Bi: Einmal haben wir auf der Bühne ne Ansage gemacht, dass „FLINT*-Personen einen nervigen Cis-Typen rausschmeißen sollen. Danach kam eine Person, die das bevormundend fand. So nach dem Motto: „Wir sind super emanzipiert und hätten das eh gemacht, wenn wir gewollt hätten.“
Trifft Kritik von anderen Feminist*innen mehr?
Bi: Auf jeden Fall. Wir sind jeden Tag mit so viel Scheiße konfrontiert. Natürlich kann man da nicht immer alles richtig machen. Wenn Leute dann aber sagen: „Du bist doch voll die Feministin, warum hast du nicht so und so reagiert?“, dann finde ich das nicht feministisch. Mir in einer sexistischen Gesellschaft vorzuwerfen, dass ich mich gegenüber Sexismus falsch verhalten hätte, finde ich unsolidarisch und wenig hilfreich.

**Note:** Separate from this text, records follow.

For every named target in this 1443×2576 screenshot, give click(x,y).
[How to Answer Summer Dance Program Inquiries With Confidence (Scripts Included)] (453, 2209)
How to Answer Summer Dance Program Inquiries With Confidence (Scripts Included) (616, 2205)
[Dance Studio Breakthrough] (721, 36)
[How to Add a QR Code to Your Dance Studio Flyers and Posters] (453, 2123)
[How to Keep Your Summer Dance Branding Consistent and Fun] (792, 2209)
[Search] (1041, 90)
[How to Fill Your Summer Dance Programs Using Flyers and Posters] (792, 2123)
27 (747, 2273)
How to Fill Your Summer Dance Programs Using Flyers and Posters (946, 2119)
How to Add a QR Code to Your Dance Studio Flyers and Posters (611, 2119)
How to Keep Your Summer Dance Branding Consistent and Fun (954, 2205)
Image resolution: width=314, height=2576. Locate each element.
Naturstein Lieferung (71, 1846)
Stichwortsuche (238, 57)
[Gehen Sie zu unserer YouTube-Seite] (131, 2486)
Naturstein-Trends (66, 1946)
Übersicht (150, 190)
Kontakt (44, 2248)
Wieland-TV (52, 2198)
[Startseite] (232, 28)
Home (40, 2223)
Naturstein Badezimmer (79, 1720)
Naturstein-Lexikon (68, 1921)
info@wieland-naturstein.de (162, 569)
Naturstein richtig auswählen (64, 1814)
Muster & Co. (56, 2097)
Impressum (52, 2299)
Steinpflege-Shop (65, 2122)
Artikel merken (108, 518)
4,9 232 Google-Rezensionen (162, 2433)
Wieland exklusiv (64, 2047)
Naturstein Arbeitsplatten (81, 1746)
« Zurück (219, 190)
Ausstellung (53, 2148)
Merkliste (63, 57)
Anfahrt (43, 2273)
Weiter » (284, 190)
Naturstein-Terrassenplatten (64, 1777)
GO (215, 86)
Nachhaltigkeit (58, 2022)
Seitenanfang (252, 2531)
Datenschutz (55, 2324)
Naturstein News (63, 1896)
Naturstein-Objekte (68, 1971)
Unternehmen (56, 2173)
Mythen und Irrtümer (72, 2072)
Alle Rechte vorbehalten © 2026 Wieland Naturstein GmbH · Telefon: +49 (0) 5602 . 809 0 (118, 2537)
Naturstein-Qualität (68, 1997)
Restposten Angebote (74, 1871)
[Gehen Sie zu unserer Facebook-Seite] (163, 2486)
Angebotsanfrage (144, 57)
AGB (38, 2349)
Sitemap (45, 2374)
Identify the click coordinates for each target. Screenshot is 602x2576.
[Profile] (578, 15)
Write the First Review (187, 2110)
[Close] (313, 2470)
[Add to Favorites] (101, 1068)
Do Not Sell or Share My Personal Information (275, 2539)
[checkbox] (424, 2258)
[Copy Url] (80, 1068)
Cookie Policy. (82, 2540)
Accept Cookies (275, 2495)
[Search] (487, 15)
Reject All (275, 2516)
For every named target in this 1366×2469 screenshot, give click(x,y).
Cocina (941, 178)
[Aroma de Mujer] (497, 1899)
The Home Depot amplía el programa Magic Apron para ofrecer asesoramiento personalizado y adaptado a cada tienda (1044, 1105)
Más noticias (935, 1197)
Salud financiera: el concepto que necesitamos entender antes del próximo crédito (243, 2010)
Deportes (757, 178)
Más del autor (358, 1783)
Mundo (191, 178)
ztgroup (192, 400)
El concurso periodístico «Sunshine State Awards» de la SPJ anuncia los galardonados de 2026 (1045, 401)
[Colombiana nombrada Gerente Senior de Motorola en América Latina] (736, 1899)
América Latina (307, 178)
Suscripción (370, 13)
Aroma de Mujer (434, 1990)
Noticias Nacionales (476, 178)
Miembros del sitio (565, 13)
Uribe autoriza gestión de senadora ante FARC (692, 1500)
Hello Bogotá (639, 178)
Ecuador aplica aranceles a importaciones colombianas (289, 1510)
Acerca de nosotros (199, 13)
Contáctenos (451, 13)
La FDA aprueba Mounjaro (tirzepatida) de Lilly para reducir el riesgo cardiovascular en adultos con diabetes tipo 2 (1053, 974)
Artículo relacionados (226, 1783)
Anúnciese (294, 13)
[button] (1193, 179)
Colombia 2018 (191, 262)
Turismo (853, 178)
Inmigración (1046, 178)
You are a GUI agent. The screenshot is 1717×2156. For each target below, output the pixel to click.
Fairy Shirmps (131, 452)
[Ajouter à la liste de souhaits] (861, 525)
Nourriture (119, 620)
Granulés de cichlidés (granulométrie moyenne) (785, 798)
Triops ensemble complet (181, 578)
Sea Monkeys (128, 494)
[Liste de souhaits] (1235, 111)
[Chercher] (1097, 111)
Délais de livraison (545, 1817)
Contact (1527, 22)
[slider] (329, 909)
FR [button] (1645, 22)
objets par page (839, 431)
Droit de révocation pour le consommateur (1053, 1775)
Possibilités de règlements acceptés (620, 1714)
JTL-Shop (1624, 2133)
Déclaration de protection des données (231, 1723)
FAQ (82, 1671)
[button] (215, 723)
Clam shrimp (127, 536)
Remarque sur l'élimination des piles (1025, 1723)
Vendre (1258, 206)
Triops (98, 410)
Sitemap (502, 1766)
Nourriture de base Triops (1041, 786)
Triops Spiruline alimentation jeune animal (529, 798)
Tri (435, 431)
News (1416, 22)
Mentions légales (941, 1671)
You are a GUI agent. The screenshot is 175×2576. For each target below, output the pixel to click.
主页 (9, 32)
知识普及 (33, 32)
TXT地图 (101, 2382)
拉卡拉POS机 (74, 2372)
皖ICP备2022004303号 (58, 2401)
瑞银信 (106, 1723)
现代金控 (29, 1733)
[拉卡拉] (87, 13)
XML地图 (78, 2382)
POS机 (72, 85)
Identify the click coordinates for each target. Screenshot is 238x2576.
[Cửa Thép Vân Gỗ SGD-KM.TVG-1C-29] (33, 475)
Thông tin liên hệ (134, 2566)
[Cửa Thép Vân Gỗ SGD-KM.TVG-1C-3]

Und wie hilfreich ist es für den Feminismus, dass er im Mainstream angekommen ist?
Bi: Gar nicht. Feminismus ist gesellschaftlich viel zu wichtig, um zuzulassen, dass er unter kapitalistischen Vermarktungsstrategien ausgenutzt wird. Dann wird er nämlich ausgehöhlt. Und ein ausgehöhlter Feminismus ist ein ganz großer Feind für einen emanzipatorischen Umgang mit Sexismus und Patriarchat. Man muss da sehr auf der Hut sein, wenn sich auf einmal Konzerne damit schmücken und es so ein Lifestyle-Ding wird. Feminismus ist nicht leicht. Feminismus ist ein Kampf, den man sich nicht vom Kapitalismus aus der Hand schlagen lassen darf.
FLINT* steht für Frauen*, Lesben, inter, non-binary und trans* Personen und ist eine Abkürzung, die nicht nur Frauen in feministische Arbeit und Feminismus inkludieren will, sondern kurz alle Personen, die vom Patriarchat unterdrückt werden.
Als Cis-Mann/Cis-Frau werden diejenigen bezeichnet, deren Geschlechtsidentität dem Geschlecht entspricht, das ihnen bei der Geburt zugewiesen wurde.